::: Text section

6 February 2012
Fears for the effective delivery of medical care in Malawi are growing as the cost of medicines in the country escalates.
Malawi’s precarious finances, rising inflation and a lack of vital foreign currency are making it harder for hospitals and medical centres to access treatments for the sick.
One mission hospital reported four increases in prices over the past six months as inflation climbs, putting it in an increasingly ‘precarious financial position’, it told Tearfund.
Another aspect of Malawi’s economic difficulties is that fuel shortages are causing prices to rise which is also impeding the distribution of medicines.
A hospital pharmacist commented, ‘We have found that our fuel costs have increased dramatically, not only due to an increase of 30 per cent per litre on the price of fuel, but also the increasing number of power cuts - on average we have to run a generator for close to six hours per day to support essential equipment.

::::::
::: Extracted information

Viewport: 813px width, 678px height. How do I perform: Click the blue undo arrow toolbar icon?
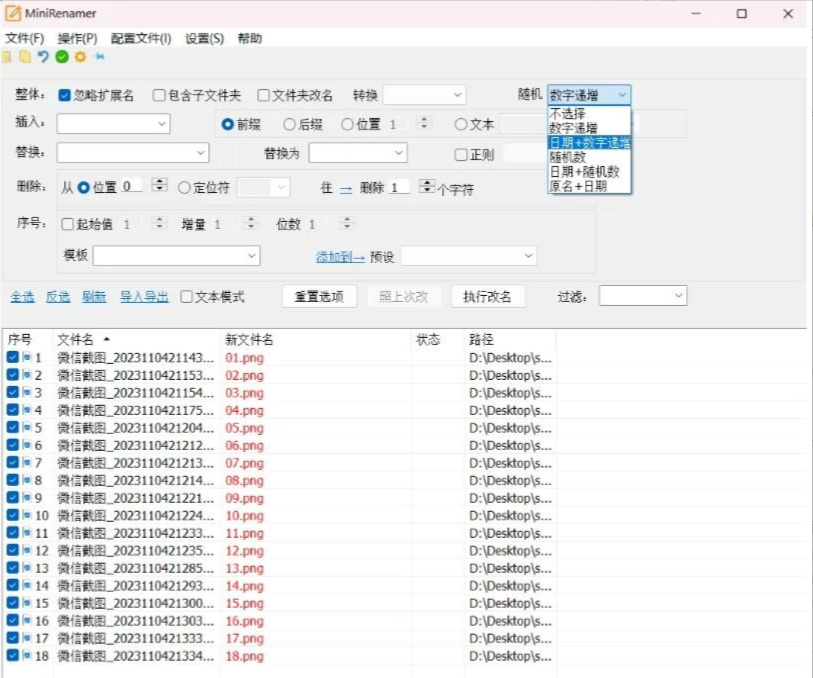[43, 57]
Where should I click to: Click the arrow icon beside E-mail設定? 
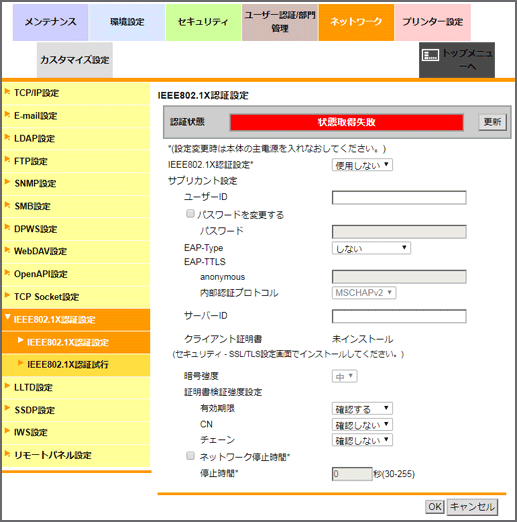pos(7,114)
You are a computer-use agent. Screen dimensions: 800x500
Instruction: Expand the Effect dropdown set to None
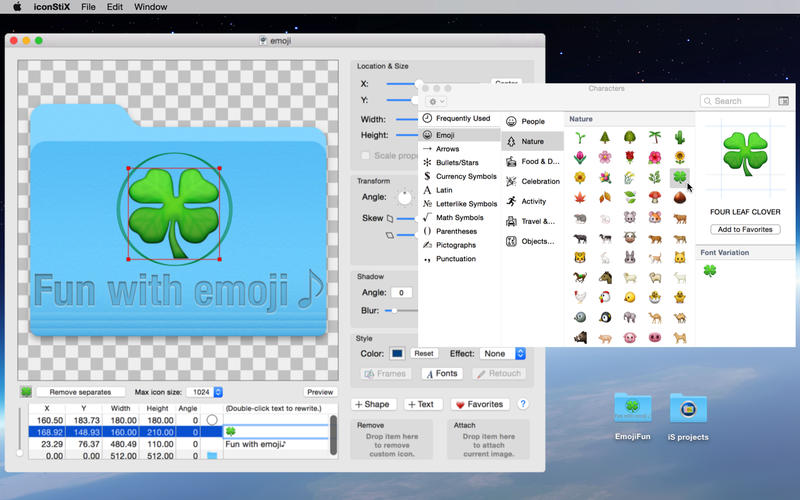[x=504, y=353]
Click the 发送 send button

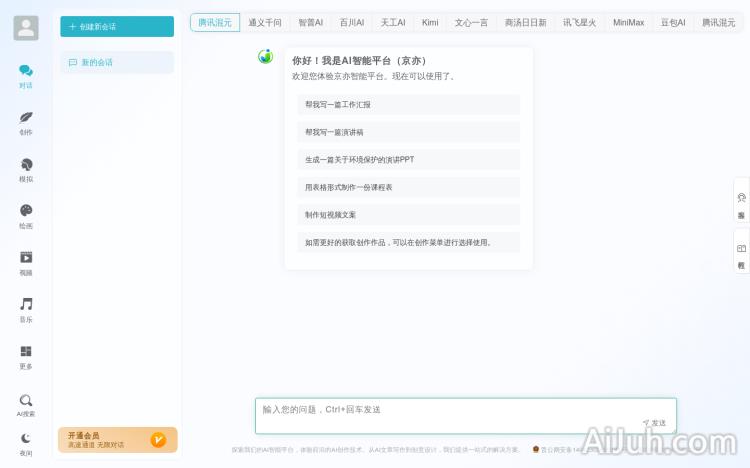[655, 423]
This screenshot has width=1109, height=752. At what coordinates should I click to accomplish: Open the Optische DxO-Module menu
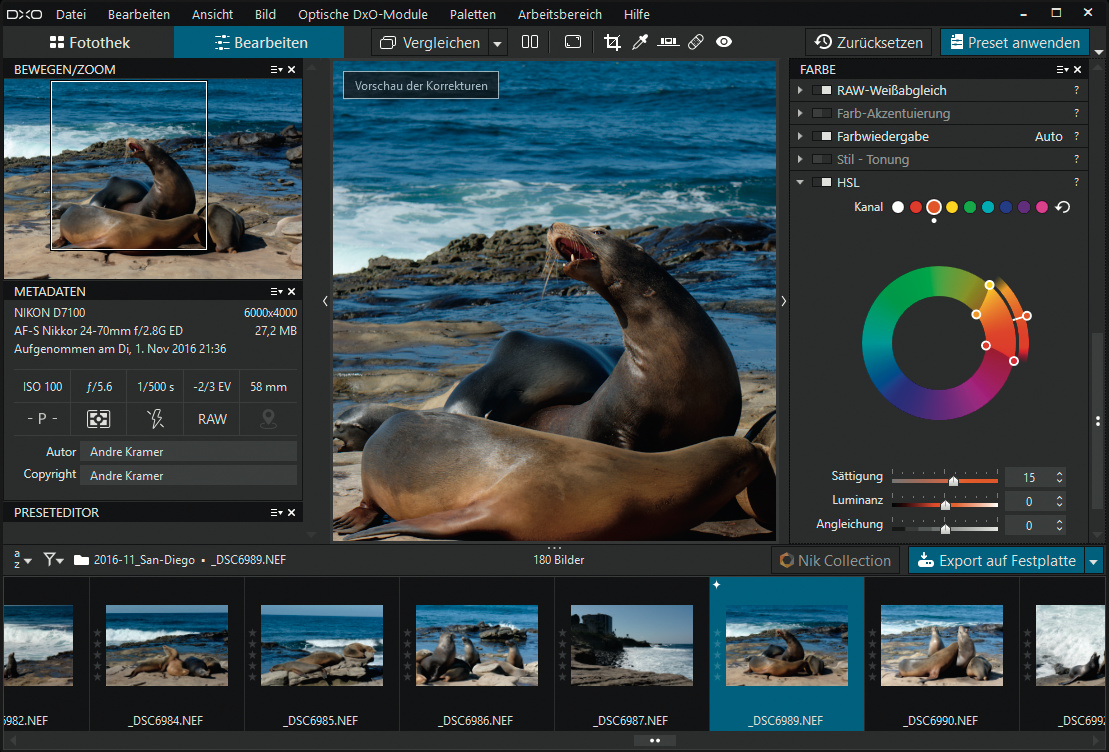point(362,14)
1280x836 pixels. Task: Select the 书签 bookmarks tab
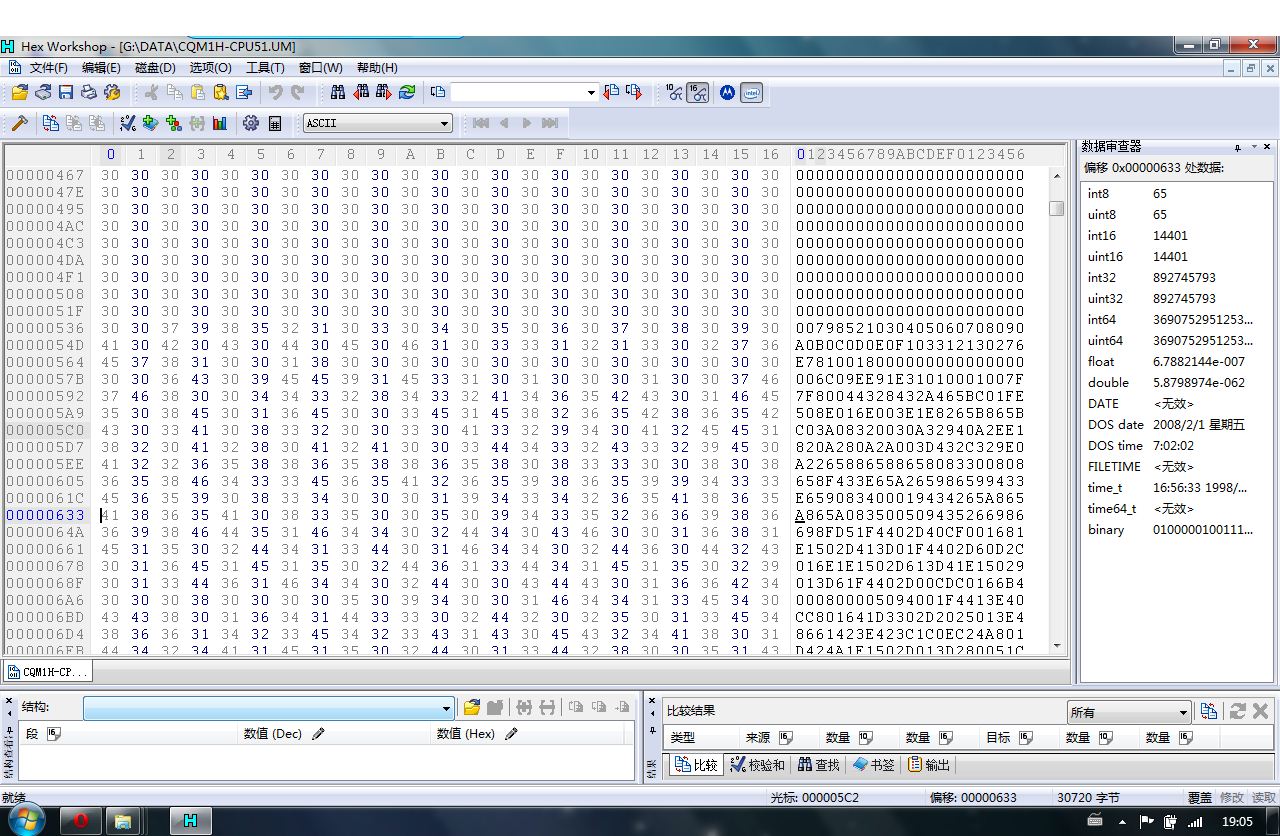[874, 765]
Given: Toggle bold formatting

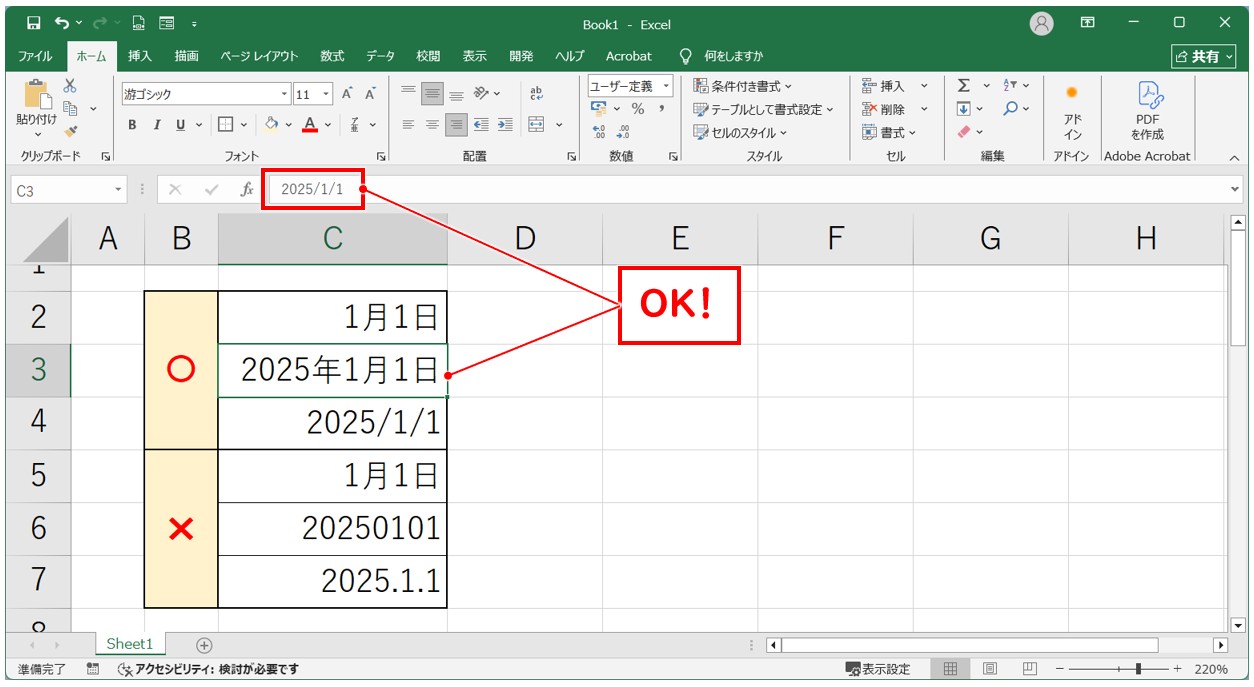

::::::

▶ Exercises to complete
1) In the report on medicine costs in Malawi, how many price increases did one mission hospital report over the past six months?
2) Transcribe part of the report on medicine costs in Malawi, beginning at the words "Another aspect of" and stopping after "support essential equipment.".
3) Please pick up the report on medicine costs in Malawi after its last sentence and carry it on.
The entries have no connection to the report on medicine costs in Malawi.

▶ Answers to the exercises
1) Four.

2)
Another aspect of Malawi’s economic difficulties is that fuel shortages are causing prices to rise which is also impeding the distribution of medicines.
A hospital pharmacist commented, ‘We have found that our fuel costs have increased dramatically, not only due to an increase of 30 per cent per litre on the price of fuel, but also the increasing number of power cuts - on average we have to run a generator for close to six hours per day to support essential equipment.

3)
Standards of living
‘One of the recent cuts was for 32 hours straight and cost the hospital close to US$1,000 to support essential life support equipment.’
Vincent Moyo, Tearfund’s Country Representative for Malawi, said the pressure on healthcare was reflected by the continuing deterioration in standards of living generally.
‘The cost of living is increasing daily,’ said Vincent. ‘An example of this is the price of bread in Jan 2011 was 120 kwacha, but this January it has doubled to 220. People are being laid off from their jobs and their savings are losing value every day because of the lack of foreign exchange.’
He added that Tearfund partners were also suffering and that some were having to consider job losses.
Some foreign governments, including the UK, have suspended aid to Malawi over concern about the country’s economic management.